In May, French President François Hollande visited Riyadh to address a Gulf Cooperation Council (GCC) summit (the first time a non-GCC head of state has done so) and to launch a strategic initiative between France and the Council. Hollande spoke of the GCC facing “dangers emanating from countries’ designs and interference in (GCC) internal affairs,” a clear reference to Iran. Hollande’s address was delivered one day after he was in Doha, where he signed a $7 billion deal that included the sale of 24 French Rafale fighter jets to Qatar, along with the training of Qatari intelligence officers.
In 2013, President Hollande, Foreign Minister Laurent Fabius and Defense Minister Jean-Yves Le Drian traveled to the kingdom to meet with the late King Abdullah, other Saudi officials, former Lebanese Prime Minister Saad Hariri and Ahmed Jarba of the Syrian opposition. A delegation of 30 businesses accompanied Hollande on his visit, which ended with the signing of a deal in which France pledged $3 billion of French weapons for the Lebanese Army (a grant worth twice as much as Lebanon’s entire military budget).
The meeting underscored Paris and Riyadh’s growing alignment. Just three months earlier, France was the EU military power most in favor of direct military engagement against Bashar al-Assad’s regime, following the Ghouta chemical attack of August 2013. In April, Foreign Minister Fabius also visited Saudi Arabia to emphasize French support for the kingdom’s campaign in Yemen, an additional sign of Paris and Riyadh’s alignment on regional matters.
The Broader Geostrategic Context
Saudi Arabia’s growing interest in fostering a stronger alliance with France should also be understood within a grander geostrategic context, in which Washington’s traditional Sunni Arab allies have become frustrated and confused by U.S. foreign policy on a plethora of issues, such as the “Arab Awakening”, human rights and the Iranian nuclear agreement. Officials in Saudi Arabia, as well as Egypt and other GCC states, have sought to explore deeper partnerships with powers beyond the United States.
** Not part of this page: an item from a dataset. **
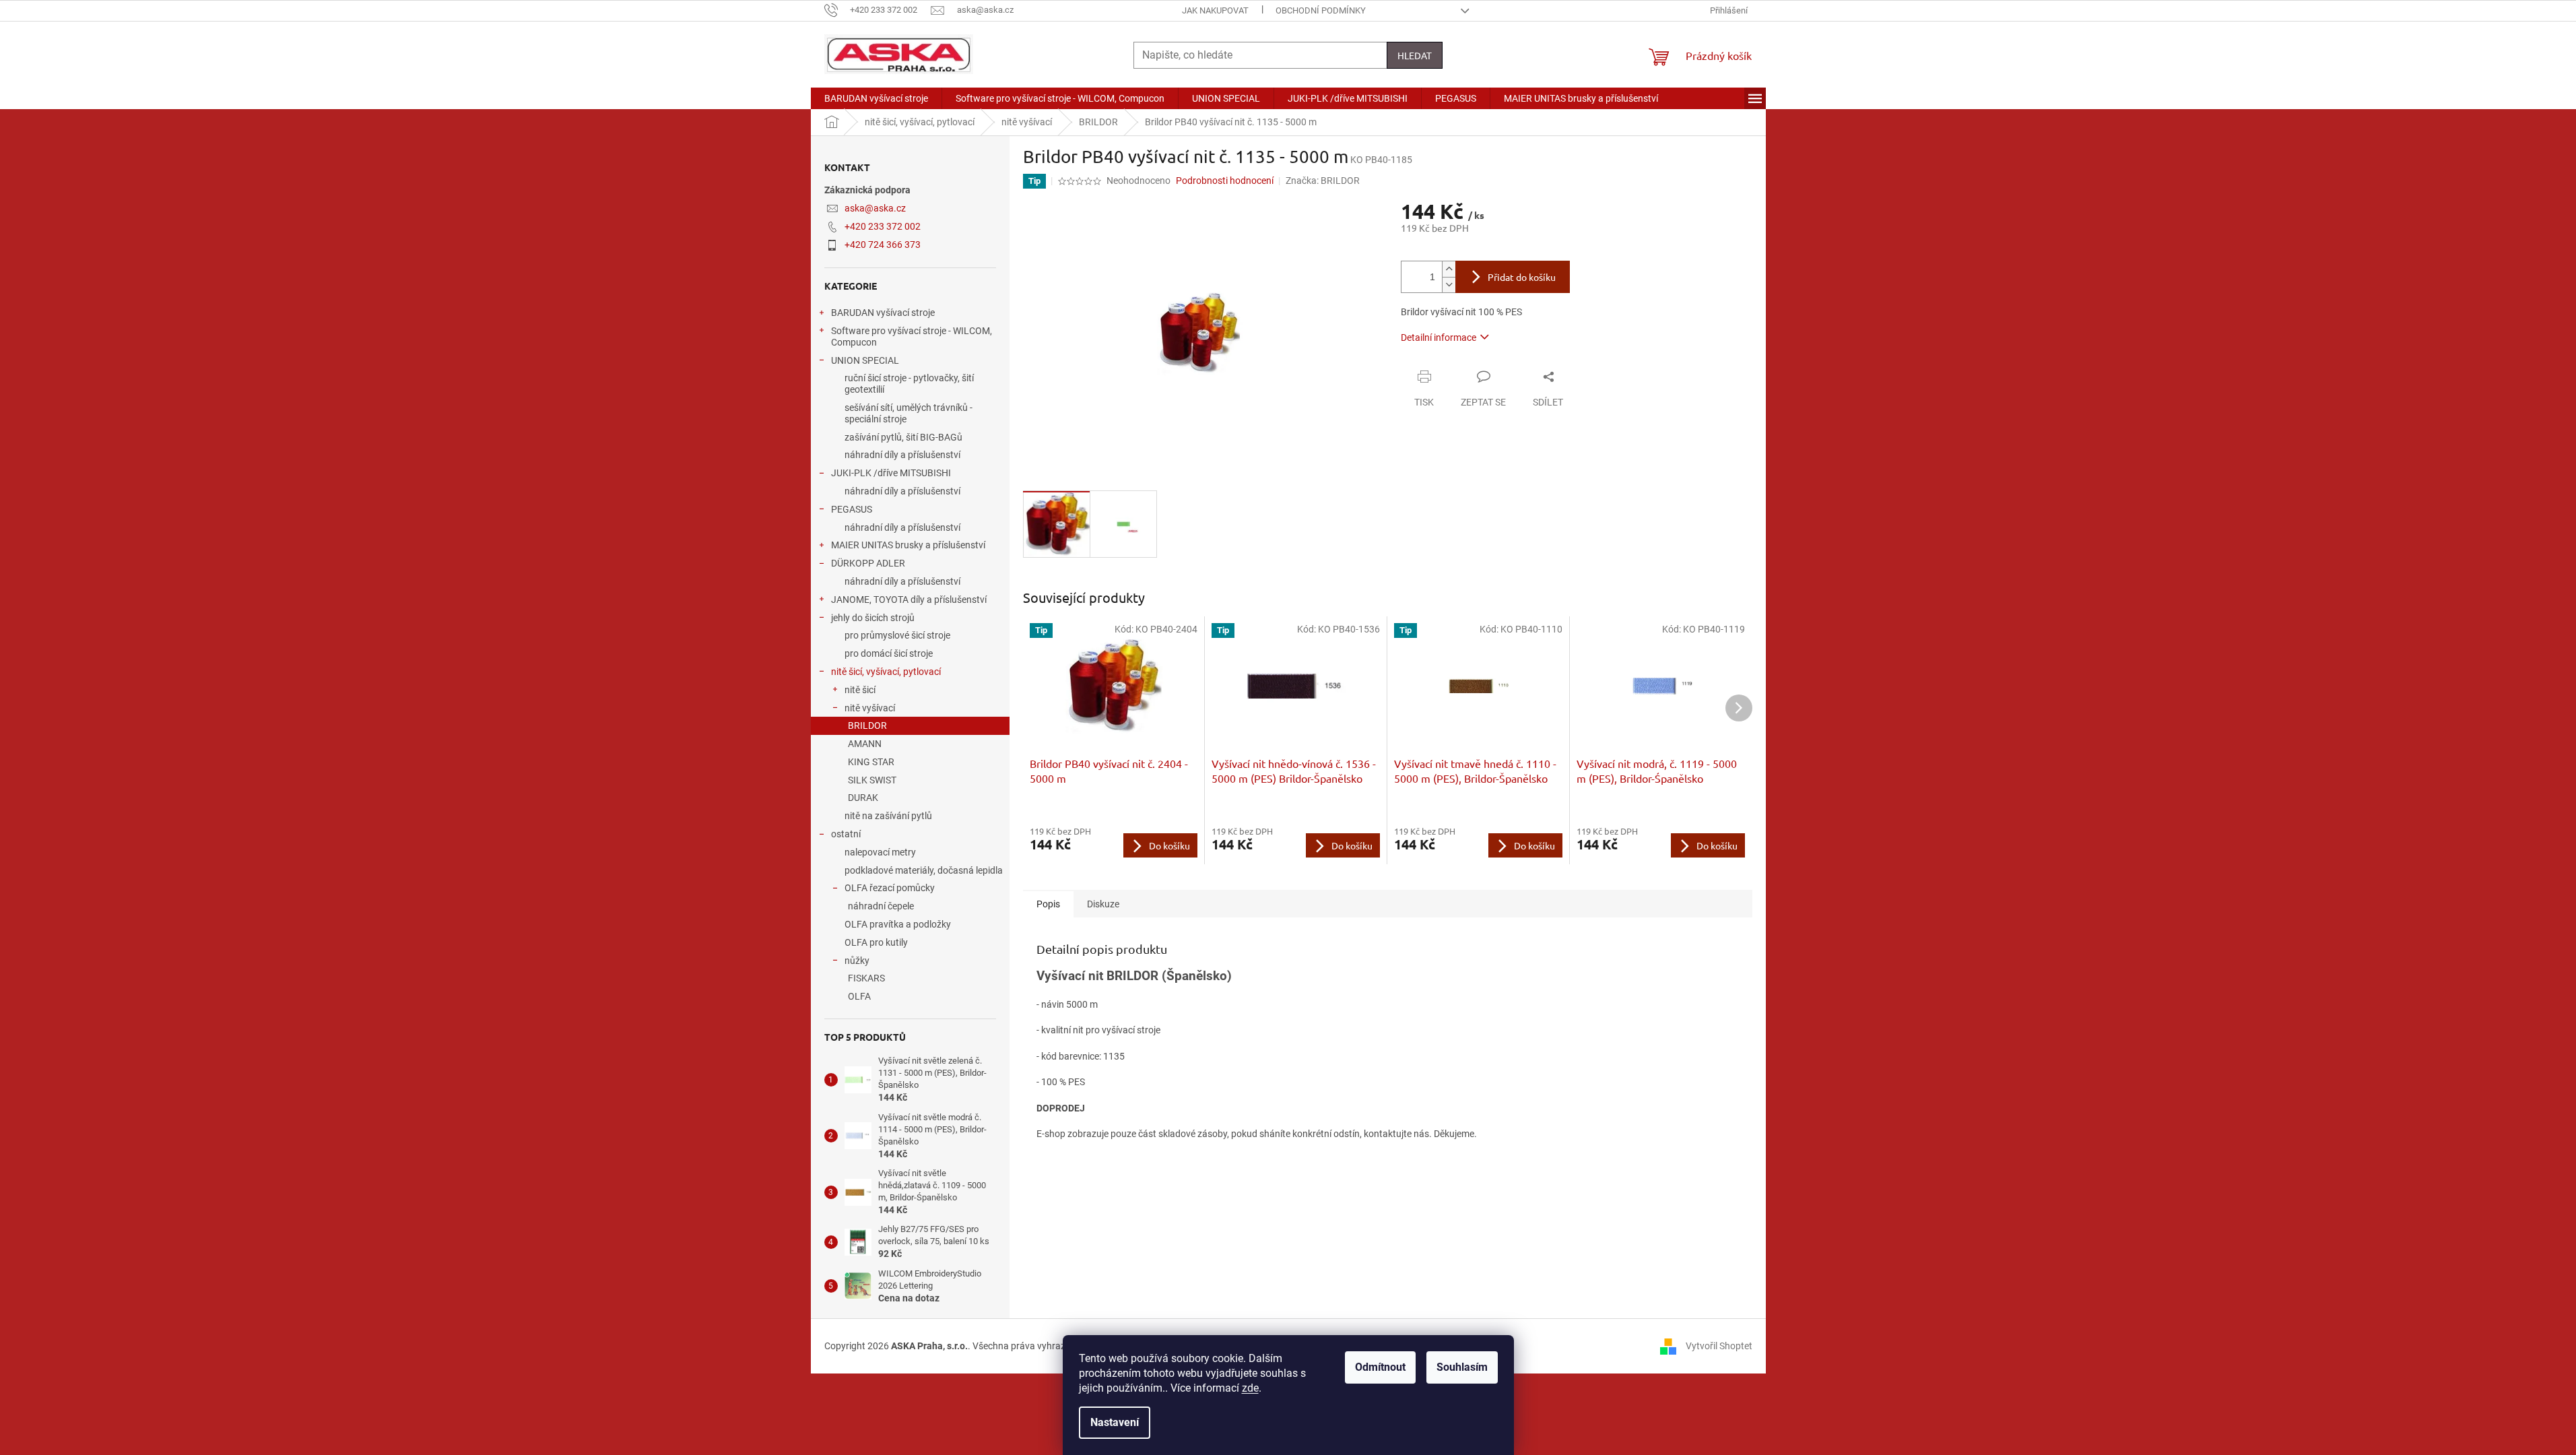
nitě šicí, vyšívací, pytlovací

The United Kingdom’s decision last year to double down on support for Bahrain by opening a naval base in the island kingdom (which marked the British navy’s first permanent return to the Gulf since the British officially departed in 1971) was rich in symbolism. As the Obama administration’s rhetoric condemning Bahrain’s human rights violations has fueled tension in U.S.-Bahrain relations, Manama’s growing military alliance with London factors into the Bahraini leadership’s determination to explore relationships with other powers. Qatar and Kuwait’s recent signing of defense deals (and talks of others) with France, Germany and Italy fits into the same geopolitical context. Apart from the gradual thaw in U.S.-Iran relations, the Obama administration’s declared pivot-to-Asia (a shift away from the Middle East) has prompted reconsideration of basic post-World War II geostrategic and security norms in the oil-rich Persian Gulf.